**Выполните задания**:
A. Выпишите из фрагмента о Канте дословно отрывок, начиная с «Итак, центральная точка» и заканчивая «к самому Канту.».
B. Почему, по словам Владимира Соловьева во фрагменте о Канте, в нравственном аргументе Канта нет веры и мало разумности? Ответьте в одном–трех предложениях.

**Фрагмент текста**:
────
Итак, центральная точка противостояния — отношение к высоконравственному человеку, поставленному на место божества; иными словами, отношение к нравственному началу. Можно сказать по-другому: к обожествлению нравственности, которым грешил Иммануил Кант.
Вспомним: прямо упоминается единственное высказывание Штрауса — насмешка над «этим доказательством». И обратимся к самому Канту.
Воздержусь от его характеристики: о гигантах негоже толковать всуе. По Канту, Вселенная буквально вращается вокруг морального императива: нравственный закон, в силу его очевидного совершенства, мог быть задан только Богом; бессмертие души задано Богом же для достижения в бесконечном времени каждой душой нравственного идеала. В некий момент (так и хочется назвать его «момент ноль») создастся Царство Божие. «Онтологический» или «нравственный» аргумент Канта, собственно, в этом и заключается: необходимость Бога доказывается необходимостью морали. Уязвимость таких конструктов очевидна; над ними Штраус и издевался. Даже Владимир Соловьев, вполне по-кантовски ставивший мораль в центр мира, писал о них следующее: «Веры тут нет никакой, так как вера не может быть выводом, да и разумности мало, так как все рассуждение выражается в ложном круге: Бог и бессмертная душа выводятся из нравственности, а сама нравственность обусловлена Богом и бессмертною душой»[28].
Так, может быть, и Булгаков — смеялся?
Читая и перечитывая первую главу «Мастера», я задумался: почему лаконичный Булгаков отдал разговорам о Канте целую страницу? Это очень много! Предположим, это сделано, чтобы дважды посадить Берлиоза в лужу, но редактор уходит в сторону, и уже Бездомный «бухает»: «Взять бы этого Канта, да за такие доказательства года на три в Соловки!» Может быть, задача здесь — показать неграмотность Бездомного? Однако Воланд приходит от его слов в восторг, на сей раз даже не шутовской: «Именно, именно, — закричал он, и левый зеленый глаз его, обращенный к Берлиозу, засверкал, — ему там самое место!» (430).
────
**Исходный материал**:
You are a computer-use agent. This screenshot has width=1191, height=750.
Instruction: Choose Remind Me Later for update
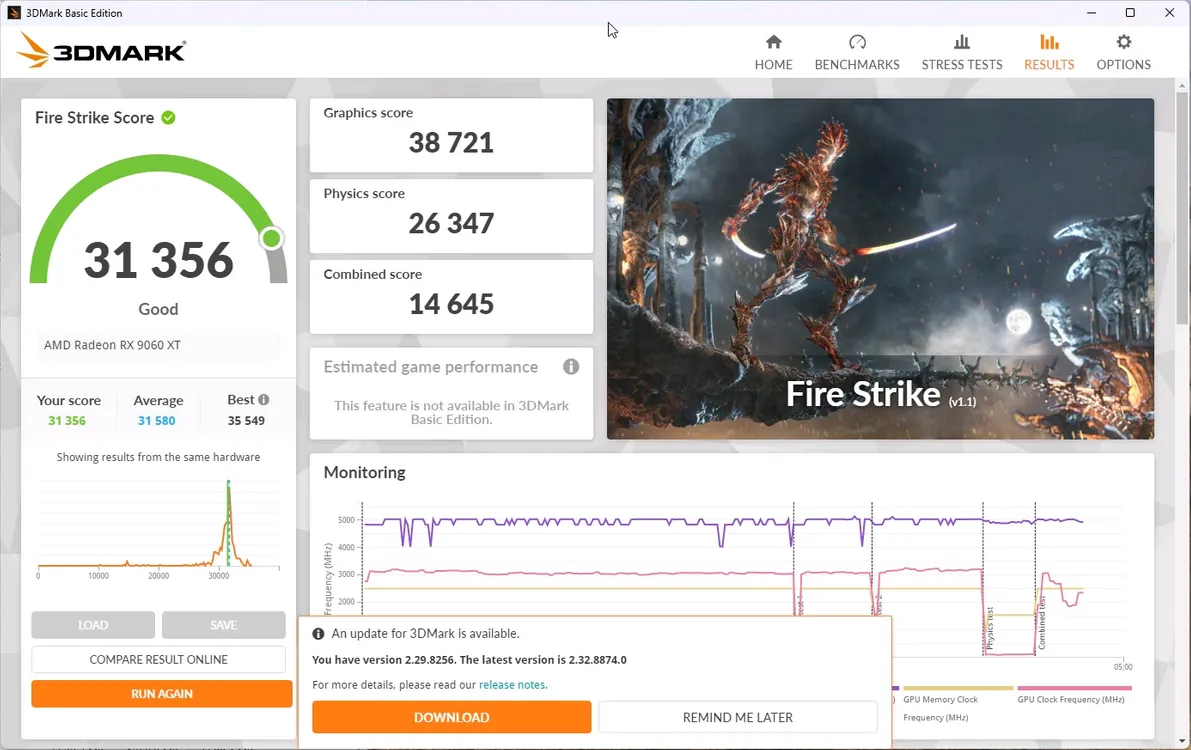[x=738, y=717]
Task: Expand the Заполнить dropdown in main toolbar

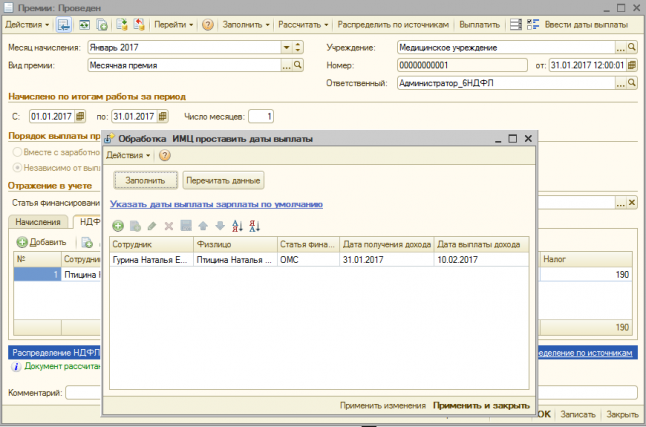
────
**Ответы к заданиям**:
A.
Итак, центральная точка противостояния — отношение к высоконравственному человеку, поставленному на место божества; иными словами, отношение к нравственному началу. Можно сказать по-другому: к обожествлению нравственности, которым грешил Иммануил Кант.
Вспомним: прямо упоминается единственное высказывание Штрауса — насмешка над «этим доказательством». И обратимся к самому Канту.

B. Веры в нем нет, так как вера не может быть выводом. Разумности мало, так как рассуждение представляет собой ложный круг: Бог и бессмертная душа выводятся из нравственности, а сама нравственность обусловлена Богом и бессмертной душой.